It also specifies a condition that the search direction must satisfy in order to give rise to a superlinearly convergent iteration. To bring out the full generality of this result, we state it first in terms of a general descent iteration, and then examine its consequences for quasi-Newton and Newton methods.

Theorem 3.6

Suppose that \(f\) is twice differentiable. Consider the iteration \(x_{k+1} = x_k + \alpha_k p_k\), where \(p_k\) is descent direction and \(\alpha_k\) satisfies the Wolfe conditions with \(c_1<1/2\). If the sequence \(\{x_k\}\) converges at a point \(x^*\) s.t. \(\nabla f^* = 0\) and \(\nabla^2 f^*\) is p.d. and if the search direction satisfies
\[\lim_{k\rightarrow \infty}\frac{\|\nabla f_k + \nabla^2 f_k p_k\|}{\|p_k\|} = 0 \]
then

  1. the step length \(\alpha=1\) is admissible for all \(k\) greater than a centain index \(k_0\)
  2. if \(\alpha_k = 1\) for all \(k>k_0,\{x_k\}\) converges to \(x^*\) superlinearly.

It is easy to see that if \(c_1>1/2\), then the line search would exclude the minimizer of a quadratic, and unit step lengths may not be admissible.

If \(p_k\) is aquasi-Newton search direction(\(p_k = -B_k^{-1} \nabla f_k\)), then the former inequality is equivalent to the below condition denoted by (3.36)
\[\lim_{k\rightarrow \infty}\frac{\|(B_k-\nabla^2f(x^*)) p_k\|}{\|p_k\|} = 0 \]

Hence, we have the surprising (and delightful) result that a superlinear convergence rate can be attained even if the sequence of quasi-Newton matrices \(B_k\) does not converge to \(\nabla^2f(x^*)\); it suffices that the \(B_k\) become increasingly accurate approximations to \(\nabla^2f(x^*)\) along the search directions \(p_k\). Importantly, this condition is both necessary and sufficient for the superlinear convergence of quasi-Newton methods.

Theorem 3.7

Suppose that \(f\) is twice differentiable. Consider the iteration \(x_{k+1} = x_k + \alpha_k p_k\), where \(p_k=-B_k^{-1} \nabla f_k\). Let us assume also that \(\{x_k\}\) converges to a point \(x^*\) s.t. \(\nabla^2f(x^*)=0\) and \(\nabla^2f(x^*)\) is p.d.. Then \(\{x^*\}\) converges superlinearly if and only if the (3.36) holds.

Proof

(3.36) is equivalent to
\[ p_k - p_k^N = o(\|p_k\|) \]

Then we have
\[ \|x_k + p_k -x^*\| \le O(\|x_k-x^*\|^2) + o(\|p_k\|) \]

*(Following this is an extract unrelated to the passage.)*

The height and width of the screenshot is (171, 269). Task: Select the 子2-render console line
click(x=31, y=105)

A simple manipulation of this inequality reveals that \(\|p_k\| = O(\|x_k-x^*\|)\), so we obtain
\[ \|x_k + p_k -x^*\| \le o(\|x_k-x^*\|) \]

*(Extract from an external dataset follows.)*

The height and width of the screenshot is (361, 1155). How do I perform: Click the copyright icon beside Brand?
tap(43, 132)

giving the superlinear convergence result.

We will see in Ch.6 that quasi-Newton methods normally satisfy condition (3.36) and are therefore superlinearly convergent.

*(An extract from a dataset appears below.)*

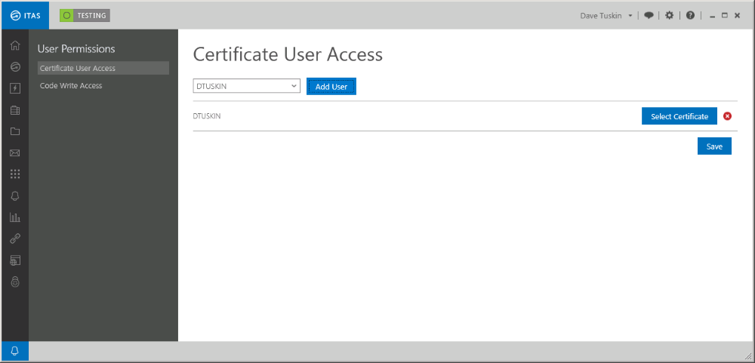Remove DTUSKIN with red delete icon
The height and width of the screenshot is (363, 755).
pyautogui.click(x=728, y=116)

Newton’s Method with Hessian Modification

Away from the solution, the Hessian matrix may not be positive definite, so the Newton direction \(p_k^N\) defined by (3.38):
\[ \nabla^2 f(x_k) p_k^N = -\nabla f(x_k) \]

may not be a descent direction. We now describe an approach to overcome this difficulty when a direct linear algebra technique, such as Gaussian elimination, is used to solve the Newton equations (3.38).
This approach obtains the step \(p_k\) from a linear system identical to (3.38), except that the coefficient matrix is replaced with a positive definite approximation, formed before or during the solution process. The modified Hessian is obtained by adding either a positive diagonal matrix or a full matrix to the true Hessian. A general description of this method follows.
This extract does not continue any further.